My daughter (21) has applied for a British passport. Her father is British but we never married so she is not automatically a citizen through him. I am a German citizen and the government website says that if the child was born in the UK to a mother who was an EU citizen, living and working or studying in the UK, the child is automatically a British citizen.
She applied for a passport assuming citizen ship on these grounds.
She now has to send in documents of the parent, either
'the non-British passport they had when you were born showing indefinite leave to remain' or my 'full birth or adoption certificate'.
Am I right to assume my EU passport from 1999 would show indefinite leave to remain? Also, although I studied before giving birth at the time of her birth I was not working or studying, is this ok?
I am also struggling to find my 20 year old passport.
If I were to send in my birth certificate would I need to get it professionally translated? Translation services seem to be upwards of £60, the document consists of 13 German words, all of which are very obvious to see the meaning e.g. date of birth, parents, place of birth
Will I really need to pay £60 to translate this if I can't find the passport?

Thank you for any help!

OP posts:
ArnoldBee · 29/12/2020 16:09

EU passports are not always stamped with a right to remain so you may be looking for something that doesn't exist.

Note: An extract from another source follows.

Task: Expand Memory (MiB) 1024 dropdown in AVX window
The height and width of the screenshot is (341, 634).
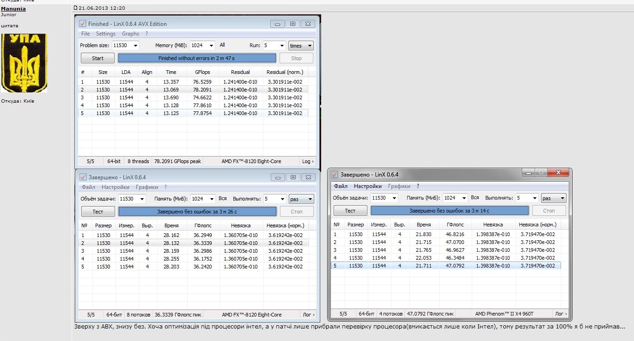Action: 202,45
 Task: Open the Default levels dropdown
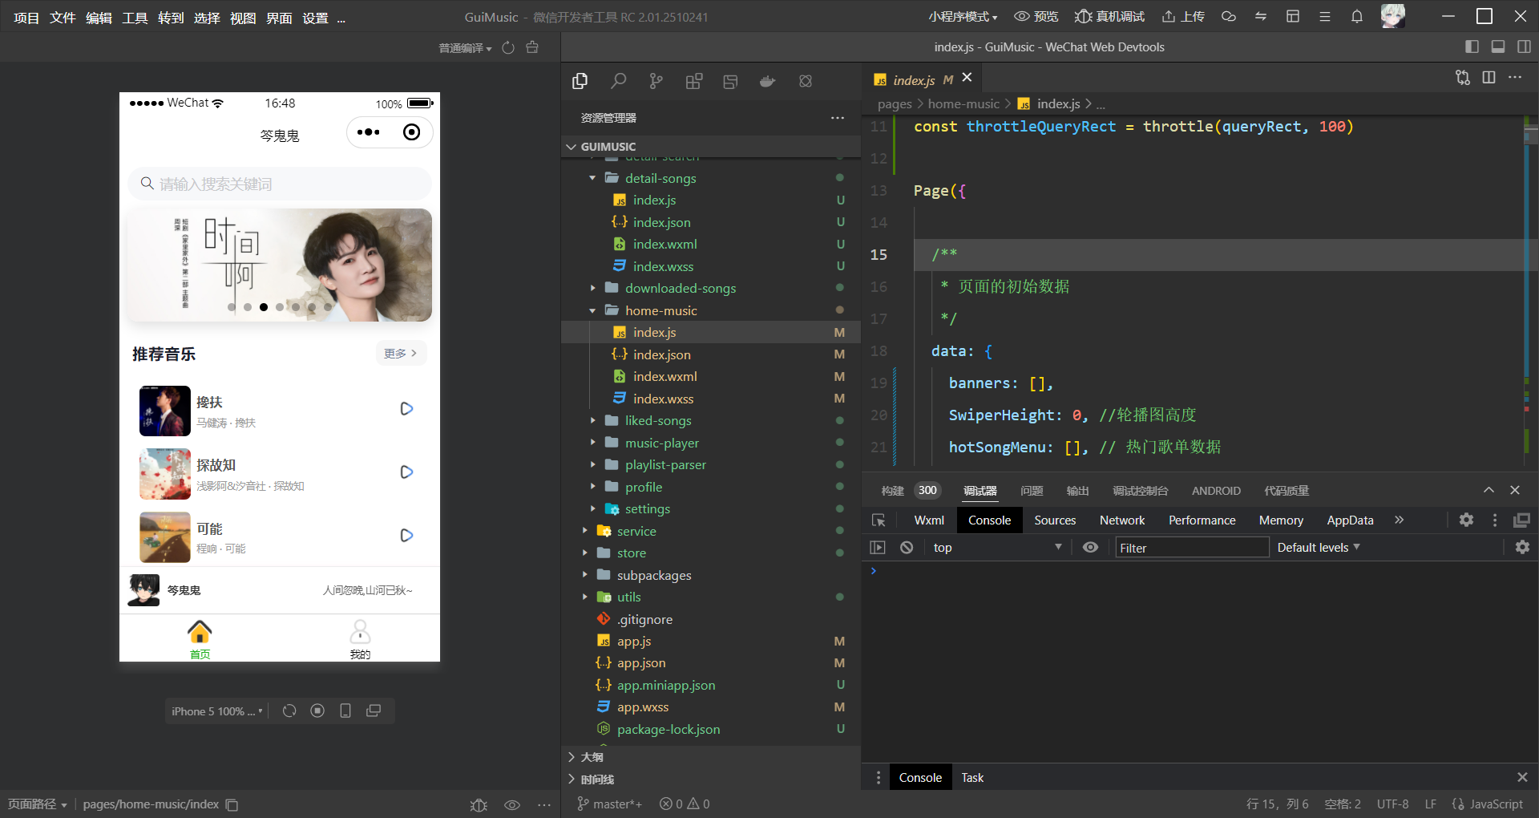click(x=1318, y=548)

colourfulpen · 29/12/2020 16:13

@ArnoldBee

EU passports are not always stamped with a right to remain so you may be looking for something that doesn't exist.
Would EU law at the time, with the freedom of movement, not mean that right to remain is assumed with an EU passport. Why would the passport need to have been stamped if EU citizens could freely live and work in the UK as a British citizen could have? Thanks!
OP posts:
redcandlelight · 29/12/2020 16:13

wrt right to remain- that can be proven by provinding your p60 of the qualifying period.
or letters of regular and uninterrupted nursery/school attendence for a qualifying period.

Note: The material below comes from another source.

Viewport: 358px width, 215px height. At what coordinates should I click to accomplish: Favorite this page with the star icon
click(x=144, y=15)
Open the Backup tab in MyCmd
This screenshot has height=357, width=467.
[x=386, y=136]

colourfulpen · 29/12/2020 16:16

@redcandlelight

wrt right to remain- that can be proven by provinding your p60 of the qualifying period. or letters of regular and uninterrupted nursery/school attendence for a qualifying period.
thank you! should be able to find those somewhere....
OP posts:
steppemum · 29/12/2020 16:26

I don't think your passport will do it.

dh is Dutch, his passport doesn't and never has shown where he is living. He now has indefinite leave to remain, he had to apply for it (due to Brexit) and to prove it, he had to supply a continuous chain of documents showing that he has been resident here. He used council tax documents. Fortunately he had kept all the back copies.

You need to ask what for of documentation they will accept.

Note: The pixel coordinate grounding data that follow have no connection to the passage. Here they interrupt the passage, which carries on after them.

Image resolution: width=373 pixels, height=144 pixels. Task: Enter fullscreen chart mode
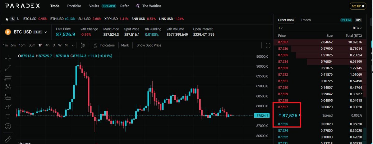click(268, 46)
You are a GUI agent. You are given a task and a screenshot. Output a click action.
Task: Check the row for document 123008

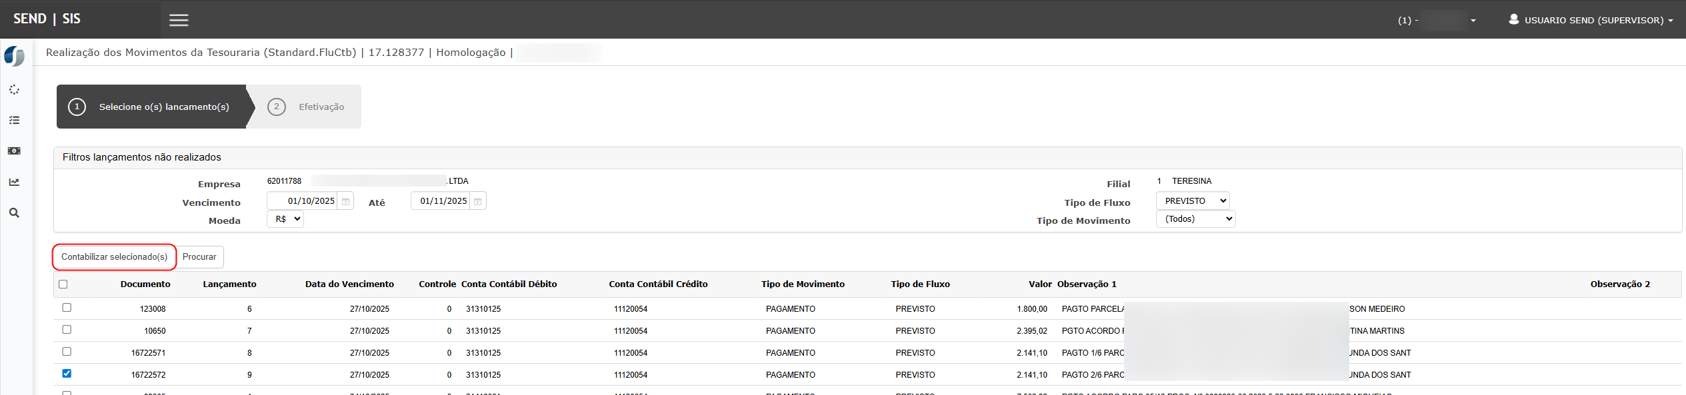67,308

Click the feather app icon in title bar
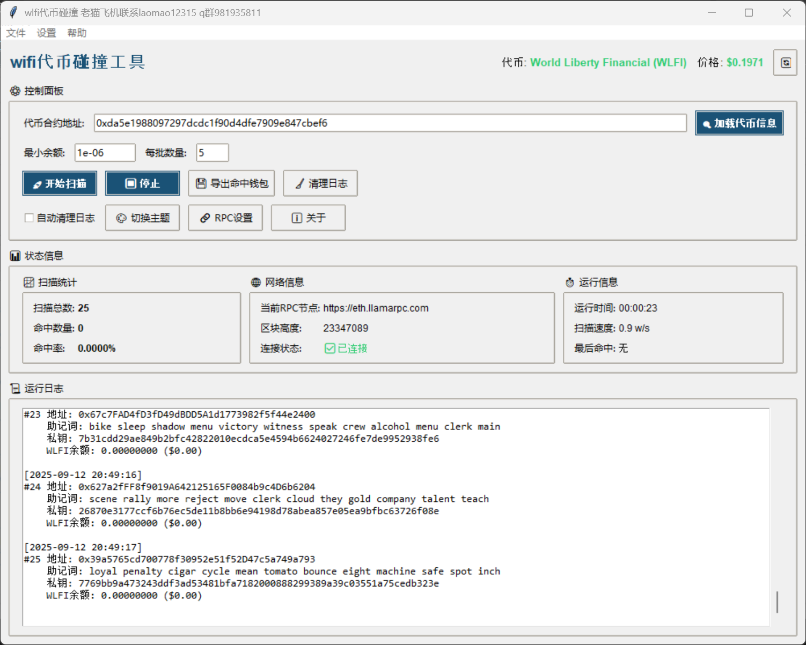pos(13,12)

colourfulpen · 29/12/2020 22:10

@steppemum

I don't think your passport will do it.

dh is Dutch, his passport doesn't and never has shown where he is living. He now has indefinite leave to remain, he had to apply for it (due to Brexit) and to prove it, he had to supply a continuous chain of documents showing that he has been resident here. He used council tax documents. Fortunately he had kept all the back copies.

You need to ask what for of documentation they will accept.

thank you! i have emailed to ask them, was slightly hesitant as I often feel like they just answer off a sheet without looking further into the issue but I hope they will be able to help!